Which is good as far as it goes. But Wiener and Grayson -- even a few dozen Wieners and Graysons -- aren't going to move the political needle.
Don't get me wrong -- I love snark. But snark isn't how you seize control of the debate. Snark certainly isn't how Republicans seize control of the debate.
Republicans pols (and, to some extent, Republican media personalities) seize the debate by seeming Very. Very. Serious. They're somber. They're deeply concerned. They just don't know if the Republic can survive, and they speak in concerned, humorless tones, or angry, humorless tones, because These Are Perilous Times.
You know that tone. You hear it from Mitch McConnell and John Boehner and Newt Gingrich, and lesser-known Republican mouthpieces, practically every day.
Snark? A snark-meister seems as if he's unfazed by what's happening to him. Read the Weiner excerpt above -- Weiner seems as if Republicans really haven't gotten the better of him. Alan Grayson's riffs suggest the same thing -- what Republicans are doing isn't putting us in peril, it's a joke (or they're a joke).
Republicans don't talk like that. Even joke-tellers on the right don't talk like that. Glenn Beck frequently acts like a giddy four-year-old on a sugar rush, but then he goes deadly earnest about the danger we evil lefties and Democrats are putting the country in. Same for Rush Limbaugh -- he tells a few cornball jokes, but the menace of liberalism is, to him, really serious. Even the frequently sarcastic Sarah Palin drops the sarcasm and talks as if everything we do is a life-or-death matter for America.
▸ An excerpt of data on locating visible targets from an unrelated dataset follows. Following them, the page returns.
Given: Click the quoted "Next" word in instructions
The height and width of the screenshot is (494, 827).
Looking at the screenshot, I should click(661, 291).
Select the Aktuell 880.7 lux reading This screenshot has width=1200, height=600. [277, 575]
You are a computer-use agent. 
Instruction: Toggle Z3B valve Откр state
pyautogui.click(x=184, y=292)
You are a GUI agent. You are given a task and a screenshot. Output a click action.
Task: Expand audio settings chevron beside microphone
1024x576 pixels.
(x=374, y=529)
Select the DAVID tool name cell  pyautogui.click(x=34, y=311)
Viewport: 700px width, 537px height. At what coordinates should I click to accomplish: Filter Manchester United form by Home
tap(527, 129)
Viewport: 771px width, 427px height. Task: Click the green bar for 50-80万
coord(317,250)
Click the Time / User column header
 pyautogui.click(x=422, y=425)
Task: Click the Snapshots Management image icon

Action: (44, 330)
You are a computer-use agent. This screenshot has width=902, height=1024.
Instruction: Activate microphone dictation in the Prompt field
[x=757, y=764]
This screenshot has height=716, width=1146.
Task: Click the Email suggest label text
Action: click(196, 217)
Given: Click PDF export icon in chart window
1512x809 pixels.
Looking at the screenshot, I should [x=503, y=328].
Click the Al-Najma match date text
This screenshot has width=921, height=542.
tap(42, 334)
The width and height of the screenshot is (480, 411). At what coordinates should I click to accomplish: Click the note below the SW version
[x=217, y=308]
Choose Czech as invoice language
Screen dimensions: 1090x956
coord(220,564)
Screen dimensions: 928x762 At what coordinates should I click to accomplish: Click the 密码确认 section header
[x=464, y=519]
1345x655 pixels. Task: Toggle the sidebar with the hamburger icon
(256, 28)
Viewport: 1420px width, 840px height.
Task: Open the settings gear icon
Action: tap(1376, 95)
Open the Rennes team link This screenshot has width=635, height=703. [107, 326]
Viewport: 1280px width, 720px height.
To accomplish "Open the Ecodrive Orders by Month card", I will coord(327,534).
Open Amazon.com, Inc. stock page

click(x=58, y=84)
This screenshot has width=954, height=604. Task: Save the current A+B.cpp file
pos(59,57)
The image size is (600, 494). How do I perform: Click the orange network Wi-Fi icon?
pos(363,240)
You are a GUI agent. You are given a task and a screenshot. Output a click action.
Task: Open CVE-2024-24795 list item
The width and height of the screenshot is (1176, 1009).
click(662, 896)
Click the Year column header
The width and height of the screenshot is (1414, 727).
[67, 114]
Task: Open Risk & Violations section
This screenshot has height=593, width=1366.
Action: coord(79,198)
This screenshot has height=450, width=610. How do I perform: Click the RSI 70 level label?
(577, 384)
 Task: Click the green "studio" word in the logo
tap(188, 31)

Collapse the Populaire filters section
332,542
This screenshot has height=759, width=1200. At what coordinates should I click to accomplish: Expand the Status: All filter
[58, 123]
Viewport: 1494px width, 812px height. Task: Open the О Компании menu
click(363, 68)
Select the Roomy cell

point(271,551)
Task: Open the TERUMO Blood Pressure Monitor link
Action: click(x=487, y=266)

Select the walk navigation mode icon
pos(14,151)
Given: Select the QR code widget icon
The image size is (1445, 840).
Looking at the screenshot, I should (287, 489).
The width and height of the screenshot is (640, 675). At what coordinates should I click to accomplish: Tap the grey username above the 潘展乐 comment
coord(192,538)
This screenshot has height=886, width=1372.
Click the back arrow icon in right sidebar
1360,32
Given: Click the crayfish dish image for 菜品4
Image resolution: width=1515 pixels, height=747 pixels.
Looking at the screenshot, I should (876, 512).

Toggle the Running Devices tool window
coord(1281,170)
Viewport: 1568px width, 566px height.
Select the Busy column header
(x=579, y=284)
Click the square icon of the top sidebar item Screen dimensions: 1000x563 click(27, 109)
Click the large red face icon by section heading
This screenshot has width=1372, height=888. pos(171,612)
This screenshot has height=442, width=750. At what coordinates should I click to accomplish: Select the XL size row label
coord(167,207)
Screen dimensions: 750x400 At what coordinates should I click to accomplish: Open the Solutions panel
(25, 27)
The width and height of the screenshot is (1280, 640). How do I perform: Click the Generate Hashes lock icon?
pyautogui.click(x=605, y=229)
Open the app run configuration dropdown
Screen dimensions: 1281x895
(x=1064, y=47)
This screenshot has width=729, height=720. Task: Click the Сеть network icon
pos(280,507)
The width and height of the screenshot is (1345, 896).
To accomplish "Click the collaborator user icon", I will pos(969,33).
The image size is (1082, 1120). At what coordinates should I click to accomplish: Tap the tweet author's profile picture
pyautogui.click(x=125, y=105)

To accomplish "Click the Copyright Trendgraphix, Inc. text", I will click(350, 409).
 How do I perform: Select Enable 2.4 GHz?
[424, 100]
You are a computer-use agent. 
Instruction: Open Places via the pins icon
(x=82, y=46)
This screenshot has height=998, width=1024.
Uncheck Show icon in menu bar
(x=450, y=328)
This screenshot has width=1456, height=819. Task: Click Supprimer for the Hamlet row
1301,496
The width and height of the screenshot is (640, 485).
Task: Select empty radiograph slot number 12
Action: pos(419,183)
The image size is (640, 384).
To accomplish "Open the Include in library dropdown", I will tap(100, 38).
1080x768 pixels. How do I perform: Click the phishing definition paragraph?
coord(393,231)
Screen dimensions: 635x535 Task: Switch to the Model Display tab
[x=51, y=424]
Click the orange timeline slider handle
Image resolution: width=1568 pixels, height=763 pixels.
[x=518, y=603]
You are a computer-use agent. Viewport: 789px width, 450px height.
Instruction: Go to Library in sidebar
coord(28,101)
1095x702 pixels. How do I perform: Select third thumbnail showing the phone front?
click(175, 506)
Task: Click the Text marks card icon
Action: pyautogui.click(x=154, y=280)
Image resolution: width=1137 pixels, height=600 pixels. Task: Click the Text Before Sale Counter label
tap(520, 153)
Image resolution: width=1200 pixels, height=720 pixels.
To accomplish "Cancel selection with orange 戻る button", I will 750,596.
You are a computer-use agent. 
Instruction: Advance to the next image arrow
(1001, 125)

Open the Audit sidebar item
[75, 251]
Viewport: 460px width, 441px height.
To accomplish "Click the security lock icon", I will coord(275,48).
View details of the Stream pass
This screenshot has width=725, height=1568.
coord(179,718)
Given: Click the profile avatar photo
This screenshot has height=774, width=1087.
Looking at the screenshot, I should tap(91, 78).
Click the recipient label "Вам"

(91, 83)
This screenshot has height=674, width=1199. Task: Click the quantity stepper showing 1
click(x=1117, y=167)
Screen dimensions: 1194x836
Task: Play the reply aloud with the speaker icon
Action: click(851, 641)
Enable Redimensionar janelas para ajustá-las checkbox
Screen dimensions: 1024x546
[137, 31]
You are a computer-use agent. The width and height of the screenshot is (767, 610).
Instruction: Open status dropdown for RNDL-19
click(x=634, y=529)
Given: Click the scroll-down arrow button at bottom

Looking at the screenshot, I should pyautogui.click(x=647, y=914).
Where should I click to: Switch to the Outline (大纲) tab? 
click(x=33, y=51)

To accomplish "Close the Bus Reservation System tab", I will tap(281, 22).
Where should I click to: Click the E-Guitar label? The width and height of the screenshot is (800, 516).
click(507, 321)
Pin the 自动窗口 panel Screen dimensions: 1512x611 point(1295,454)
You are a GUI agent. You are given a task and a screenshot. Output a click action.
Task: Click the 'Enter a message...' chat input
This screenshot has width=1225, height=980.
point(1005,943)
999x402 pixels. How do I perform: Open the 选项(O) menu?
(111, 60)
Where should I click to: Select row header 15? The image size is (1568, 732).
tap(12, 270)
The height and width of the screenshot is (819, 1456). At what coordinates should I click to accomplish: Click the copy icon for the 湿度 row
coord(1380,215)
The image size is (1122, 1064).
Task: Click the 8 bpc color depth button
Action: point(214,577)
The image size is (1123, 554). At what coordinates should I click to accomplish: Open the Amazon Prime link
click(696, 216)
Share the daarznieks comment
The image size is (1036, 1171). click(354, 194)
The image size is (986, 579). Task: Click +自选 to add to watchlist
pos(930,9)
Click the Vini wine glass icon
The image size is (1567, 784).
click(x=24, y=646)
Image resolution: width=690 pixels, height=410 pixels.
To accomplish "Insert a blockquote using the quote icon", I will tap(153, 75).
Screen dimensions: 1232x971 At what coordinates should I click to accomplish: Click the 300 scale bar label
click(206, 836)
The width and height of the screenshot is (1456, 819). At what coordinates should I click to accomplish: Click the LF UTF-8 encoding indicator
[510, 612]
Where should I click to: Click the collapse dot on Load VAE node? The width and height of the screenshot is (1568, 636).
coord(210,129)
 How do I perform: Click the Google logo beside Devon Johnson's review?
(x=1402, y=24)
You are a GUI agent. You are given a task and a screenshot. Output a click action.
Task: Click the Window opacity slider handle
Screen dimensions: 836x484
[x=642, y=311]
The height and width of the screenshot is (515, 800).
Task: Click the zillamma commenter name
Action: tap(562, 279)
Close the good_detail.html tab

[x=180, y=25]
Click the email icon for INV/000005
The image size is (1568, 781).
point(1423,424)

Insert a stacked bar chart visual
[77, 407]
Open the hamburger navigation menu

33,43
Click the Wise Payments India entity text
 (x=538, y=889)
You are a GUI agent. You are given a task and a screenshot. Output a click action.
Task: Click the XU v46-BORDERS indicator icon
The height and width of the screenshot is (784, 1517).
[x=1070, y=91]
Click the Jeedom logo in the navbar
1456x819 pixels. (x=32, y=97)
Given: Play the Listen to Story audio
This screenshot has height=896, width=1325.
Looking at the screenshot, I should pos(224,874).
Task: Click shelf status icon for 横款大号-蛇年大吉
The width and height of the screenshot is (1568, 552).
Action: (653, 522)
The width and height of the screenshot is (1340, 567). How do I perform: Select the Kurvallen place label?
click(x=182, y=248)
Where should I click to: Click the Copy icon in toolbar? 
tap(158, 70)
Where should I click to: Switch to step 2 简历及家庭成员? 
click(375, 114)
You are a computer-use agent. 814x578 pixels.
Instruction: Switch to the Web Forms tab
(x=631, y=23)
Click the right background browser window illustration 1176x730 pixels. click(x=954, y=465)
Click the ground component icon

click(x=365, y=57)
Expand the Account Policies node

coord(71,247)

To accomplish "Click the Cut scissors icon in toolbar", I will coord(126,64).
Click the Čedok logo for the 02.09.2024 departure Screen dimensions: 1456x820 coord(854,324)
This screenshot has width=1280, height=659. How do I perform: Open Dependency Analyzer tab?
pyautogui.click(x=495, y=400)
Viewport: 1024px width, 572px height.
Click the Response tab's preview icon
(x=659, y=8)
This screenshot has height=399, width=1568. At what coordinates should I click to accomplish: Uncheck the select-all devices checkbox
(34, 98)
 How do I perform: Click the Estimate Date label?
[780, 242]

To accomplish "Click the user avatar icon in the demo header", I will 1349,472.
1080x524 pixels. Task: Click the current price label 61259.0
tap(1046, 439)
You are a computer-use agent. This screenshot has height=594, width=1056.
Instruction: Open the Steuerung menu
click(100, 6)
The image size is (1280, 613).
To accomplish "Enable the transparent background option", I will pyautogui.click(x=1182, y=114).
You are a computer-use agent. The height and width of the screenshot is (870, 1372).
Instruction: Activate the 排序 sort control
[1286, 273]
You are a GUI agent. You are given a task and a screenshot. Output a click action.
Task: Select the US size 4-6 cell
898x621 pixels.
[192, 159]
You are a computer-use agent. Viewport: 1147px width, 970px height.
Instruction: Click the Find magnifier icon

Much as I appreciate the Graysons and Weiners, we need some people (besides Olbermann and Maddow) who can do that life-or-death thing back to the GOP. We need some politicians who can do it -- who can go on Sunday morning chat shows and proclaim melodramatically that if we follow the Republicans' lead, we're doomed.
It happens to be true. But until we have a phalanx of pols who can say it, and say it as if they mean it all the time, we won't really have a chance of getting through to the public at large.